Common sense says that before you sign a contract, you should read it and make sure you understand what you are signing. You may be surprised to learn how infrequently this happens. This is especially so when the contracting parties have an established trading relationship. In a High Court case in Palmerston North, two directors received a nasty shock after learning that they had personally guaranteed the debts of a company. They were found liable for $544,909.81, which included over $200,000 default interest and legal costs.
The result in Ravensdown Fertiliser Co-Operative Ltd v Eveleigh  NZHC 660 is not surprising. It does, however, serve as a timely reminder of the importance of knowing and understanding what you are agreeing to. The background of the case provides some insight as to why this particular contract was not read in detail.
The Eveleigh Farming Company Limited (‘Eveleigh’) had been a customer of Ravensdown since February 2002. Eveleigh was run by a father and son who were both directors and shareholders. The trading relationship started when Eveleigh applied for a credit account with Ravensdown on Ravensdown’s usual one month credit terms. Ravensdown subsequently opened an account in Eveleigh’s name. The father and son were not required to personally guarantee this account.
During the course of the trading relationship, a number of changes were made to the credit arrangements between Ravensdown and Eveleigh. In October 2002 and until early 2004, Eveleigh had negotiated a special credit arrangement which provided for payments to be deferred for five months, and a two month interest free period.
In 2004, due to heavy flooding in the region, Ravensdown provided Eveleigh with a temporary flood relief package which included a nine month interest free period. None of those changes to the trading relationship required the father and son to provide personal guarantees.
In late 2005, Eveleigh applied for an extended line of credit under a particular facility developed by Ravensdown. An application form was sent to Eveleigh and the father and son signed the form as directors and returned it to Ravensdown.

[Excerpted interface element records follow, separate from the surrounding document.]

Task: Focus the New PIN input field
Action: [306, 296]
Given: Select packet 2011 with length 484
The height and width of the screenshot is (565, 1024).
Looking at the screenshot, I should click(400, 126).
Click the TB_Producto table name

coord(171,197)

The application was accepted and a credit line of $200,000 on a deferred payment basis was extended to Eveleigh. This was subsequently increased to $400,000.
The application form was a double sided document which had the application on one side and the ‘Terms of Trade’ on the other. The application page contained an area for the father and son to sign as directors of Eveleigh. The application page also contained an acknowledgment which said:
I/We apply for Ravensdown Fertiliser Co-Operative Ltd’s extended credit facility (Super Plan Extend) and agree to comply with the Terms and Conditions on the reverse…
The Terms and Conditions contained the following term:
GUARANTEE (where the applicant is a Company)
I/We the Directors of the Company agree to guarantee all amounts which are payable to you at any time by the Company and acknowledge that you may demand and recover from us any amounts which are payable by the Company instead of or as well as demanding payment from the Company.
The father and son directors’ position was that they had not read the Terms and Conditions on the reverse of the application page. They said that a personal guarantee had never formed part of Eveleigh’s trading relationship with Ravensdown.
It was clear that the term headed ‘Guarantee’ was a personal guarantee. The father and son, however, argued that they were required to be given special notice that the Extended Credit application contained a guarantee. They had never been required to give a guarantee in the past and were not put on notice that they would be required to give one. The Court did not accept that argument. The Court found that the father and son were referred to the Terms and Conditions in the wording of the application itself and it could not be Ravensdown’s fault that the father and son did not turn the page.
In order for a guarantee to be enforceable, it must be in writing and it must be signed by the person giving the guarantee. The father and son argued that they only signed the Extended Credit application in their role as directors. They said that they had not intended to give a guarantee. If that argument was accepted, the guarantee would have been unenforceable. However, the Court found that the father and son signed the contract in dual capacity as both directors and as guarantors. The contract contained an acknowledgement that they, as directors, agreed to comply with the terms and conditions on the reverse of the form. The reverse contained a guarantee as a term of the intended contract.
The Court had no hesitation in finding that the father and son had given personal guarantees and they were held to be liable for over $500,000.
As mentioned above, the result is not surprising. What is surprising is that despite the Terms and Conditions being on the reverse of the application, the father and son failed to read them. Had they read them, they may not have signed the Extended Credit application, or may have sought to delete or limit the personal guarantee.
The message in this case is clear – if you are being asked to sign a contract, make sure you read and understand it before you sign it. It is your responsibility to know what your obligations are. If you are unsure what those obligations are, do not sign until you have sought advice on how the contract will affect you. A small cost upfront may help you avoid a large cost down the road.